The privileged classes of rentiers, capitalists and white-collar workers come mostly from the upper echelons of the social system where wealth is inherited and quality education pursued. The under-privileged are workers in the unorganised sector, agricultural labourers, small holders, artisans and the self-employed who eke out a living, for instance as street vendors. They have inherited little from their parents, have not had access to quality education and have often been at the receiving end of caste and religious prejudices. Some of them, very few of them, clamber up the difficult slopes of upward mobility to the join the privileged at their economic height.
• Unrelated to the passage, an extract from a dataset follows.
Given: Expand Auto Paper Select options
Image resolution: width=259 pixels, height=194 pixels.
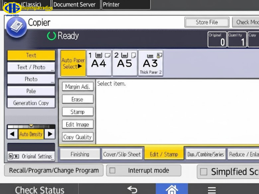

The impact of the pandemic on livelihood was felt mainly through the loss of employment, particularly in the first lockdown in 2020 which was announced at short notice with little preparation. According to the much-quoted CMIE survey data, the unemployment rate shot up to 24 percent in April 2020 and 21 percent in May 2020. Millions of workers in the unorganised sector, who lack any sort of job security, were without work. Around 10 million out of the 30 million migrant workers in India trekked back to their village homes, suffering great distress. The unemployment started declining, but the second wave has pushed forward the revival of employment prospects with the unemployment rate rising in April 2021.
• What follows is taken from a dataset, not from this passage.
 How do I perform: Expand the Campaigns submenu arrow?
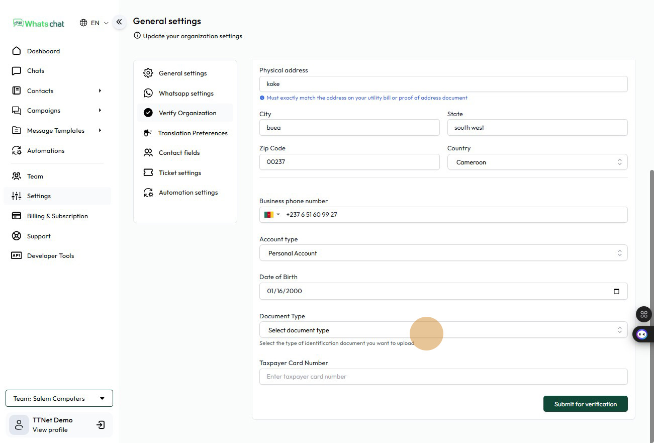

The white-collar workers in the privileged class also faced some job losses as the number of salaried jobs in April 2021 were about 15 percent lower than in the pre-covid year of 2019-20. But most of them have enjoyed the benefits of job security and did not face the life-threatening distress that was faced by migrant and unorganised sector workers. If an income distribution assessment for 2020 were available it would show a huge widening of the income gulf between the privileged and underprivileged classes. The divide was much more distressing when it came to health care.

India’s health infrastructure is not adequate even under normal conditions. Public expenditure on health care (1.3 percent of GDP), is below the level in most developing countries, the ratio of doctors and nurses to population is well below the WHO norm and private investment in health care is heavily biased towards specialty hospitals in urban areas. During the pandemic urban dwellers had better access to healthcare facilities, which mattered in the early stages of the pandemic when the primary locus of the virus spread was in the large cities. But this changed and the urban: rural split of cases moved from 70:30 in April 2020 to 40:60 in April 2021.

As the virus spreads to smaller towns and rural areas, the relative neglect of decentralised primary health care has worsened the impact of the pandemic. The media coverage has shown vividly how much more tragic has been the impact of the second wave. The pandemic has demonstrated the reality of the great divide and the threats with which the underprivileged class has to live day after day. The government, chastened by a round of the protests, will follow belatedly what many non-governmental entities and individuals have been doing to provide better care in villages, small towns and to the underprivileged who cannot afford private health care.

But the other dimensions of the great divide will be forgotten and ignored. Once we are past the worst of the epidemic, we will be back to the political strategy of catering to the interests of the privileged class and keeping the underprivileged quiet with handouts in cash and kind. This is because all our political parties are run by members of the privileged class, including those that have a support base amongst dalits, adivasis and minorities. Even the Communist government in Bengal drifted in this direction towards the end of its tenure.

The great divide will not be bridged till someday, one day, we have a political party or a coalition of political parties of the underprivileged, run by the underprivileged for the underprivileged. Till then there is no cure for the great divide. Only palliatives to stave off the social discontent.